After letting my program run 24 hours, it was still processing the third movie…out of a list of 6561 movies! Clearly brute force is not the way to go.
Building the Data Structure
My current algorithm works as follows:
- Load the file into memory
- For each movie title, create a Movie object
- Each Movie has a list of “prefixes” and “suffixes”. For example, prefixes for “TO KILL A MOCKINGBIRD” are “TO”, “TO KILL”, and “TO KILL A”. I put all prefixes and suffixes into hash maps. Furthermore, I have a cross reference Map that uses an integer as a key that maps to String prefix and suffix values.

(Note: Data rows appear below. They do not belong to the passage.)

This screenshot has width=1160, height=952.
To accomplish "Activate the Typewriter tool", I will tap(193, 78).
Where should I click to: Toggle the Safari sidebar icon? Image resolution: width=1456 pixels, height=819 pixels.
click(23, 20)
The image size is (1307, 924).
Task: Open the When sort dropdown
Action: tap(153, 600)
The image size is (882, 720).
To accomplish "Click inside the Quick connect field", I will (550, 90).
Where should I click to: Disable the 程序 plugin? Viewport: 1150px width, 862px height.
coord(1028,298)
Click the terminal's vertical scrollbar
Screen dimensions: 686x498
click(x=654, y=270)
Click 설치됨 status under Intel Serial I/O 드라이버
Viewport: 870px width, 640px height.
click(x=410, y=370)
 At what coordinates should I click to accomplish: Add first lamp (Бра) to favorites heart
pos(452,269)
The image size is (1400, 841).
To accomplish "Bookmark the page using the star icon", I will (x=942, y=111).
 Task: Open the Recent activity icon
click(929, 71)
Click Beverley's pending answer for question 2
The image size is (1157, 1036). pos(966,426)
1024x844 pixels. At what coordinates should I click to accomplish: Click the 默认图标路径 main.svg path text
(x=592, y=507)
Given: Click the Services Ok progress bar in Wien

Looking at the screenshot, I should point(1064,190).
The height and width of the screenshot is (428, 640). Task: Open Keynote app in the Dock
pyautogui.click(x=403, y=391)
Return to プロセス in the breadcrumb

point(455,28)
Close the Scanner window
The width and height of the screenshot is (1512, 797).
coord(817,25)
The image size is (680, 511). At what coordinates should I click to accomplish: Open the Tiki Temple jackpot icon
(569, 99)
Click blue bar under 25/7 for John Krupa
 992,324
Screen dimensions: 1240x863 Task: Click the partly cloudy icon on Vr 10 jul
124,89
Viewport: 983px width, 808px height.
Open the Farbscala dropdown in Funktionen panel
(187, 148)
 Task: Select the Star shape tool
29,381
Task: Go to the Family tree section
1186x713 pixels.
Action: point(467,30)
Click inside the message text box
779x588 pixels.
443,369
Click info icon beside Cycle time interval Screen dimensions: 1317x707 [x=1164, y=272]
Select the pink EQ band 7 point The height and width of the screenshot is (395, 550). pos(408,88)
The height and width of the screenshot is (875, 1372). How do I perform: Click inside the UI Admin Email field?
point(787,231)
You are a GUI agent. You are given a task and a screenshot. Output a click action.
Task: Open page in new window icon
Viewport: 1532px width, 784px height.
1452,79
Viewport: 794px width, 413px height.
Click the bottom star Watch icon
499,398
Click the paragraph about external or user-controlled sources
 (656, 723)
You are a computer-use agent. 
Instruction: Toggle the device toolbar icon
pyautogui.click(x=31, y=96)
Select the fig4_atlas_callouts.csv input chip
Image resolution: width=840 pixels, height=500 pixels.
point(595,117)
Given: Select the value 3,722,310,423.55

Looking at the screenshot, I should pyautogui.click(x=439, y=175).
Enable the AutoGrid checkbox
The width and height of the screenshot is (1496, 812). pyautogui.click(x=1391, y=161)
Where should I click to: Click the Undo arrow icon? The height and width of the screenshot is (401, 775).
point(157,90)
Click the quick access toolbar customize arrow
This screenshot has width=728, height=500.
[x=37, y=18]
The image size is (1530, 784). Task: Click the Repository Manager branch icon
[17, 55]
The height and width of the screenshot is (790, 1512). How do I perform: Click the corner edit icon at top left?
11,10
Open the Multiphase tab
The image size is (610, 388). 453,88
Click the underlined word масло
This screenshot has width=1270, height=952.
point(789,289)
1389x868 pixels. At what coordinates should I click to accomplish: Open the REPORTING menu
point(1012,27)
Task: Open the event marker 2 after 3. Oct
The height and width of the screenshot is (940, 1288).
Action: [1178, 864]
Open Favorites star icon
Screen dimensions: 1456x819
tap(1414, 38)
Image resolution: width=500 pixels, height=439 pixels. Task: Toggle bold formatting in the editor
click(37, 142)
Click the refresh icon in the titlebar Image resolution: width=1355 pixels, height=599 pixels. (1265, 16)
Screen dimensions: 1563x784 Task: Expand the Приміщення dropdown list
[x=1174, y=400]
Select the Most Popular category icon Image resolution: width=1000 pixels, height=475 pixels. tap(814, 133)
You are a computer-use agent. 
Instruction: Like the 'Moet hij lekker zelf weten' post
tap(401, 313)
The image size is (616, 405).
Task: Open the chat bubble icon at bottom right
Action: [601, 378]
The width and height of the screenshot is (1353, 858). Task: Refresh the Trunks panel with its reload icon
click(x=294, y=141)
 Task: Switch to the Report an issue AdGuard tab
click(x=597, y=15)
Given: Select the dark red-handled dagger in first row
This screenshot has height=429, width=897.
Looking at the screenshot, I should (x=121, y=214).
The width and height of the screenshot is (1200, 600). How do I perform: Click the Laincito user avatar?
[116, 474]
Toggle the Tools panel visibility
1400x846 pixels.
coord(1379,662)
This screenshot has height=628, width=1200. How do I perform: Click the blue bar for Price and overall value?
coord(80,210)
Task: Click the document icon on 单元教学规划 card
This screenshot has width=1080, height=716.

- I then create a graph, linking every matching prefix and suffix together, using the integers from my lookup table. Thus, each Movie object now has a
Setof every possible predecessor and successor movies. - Prune all movies that have no predecessors or successors. This eliminates 2092 movies right away.
- Walk the graph…more on this in a bit
Reading the data file, building the graph, and pruning the unwanted movies takes less than a second. Walking the graph is where it gets interesting.
Walking the Graph
Do this for each movie:
- The first movie is the starting point. Its distance is 0.
- Find all predecessors. Their distance is 1.
- Recursively continue, incrementing the count by 1 each time.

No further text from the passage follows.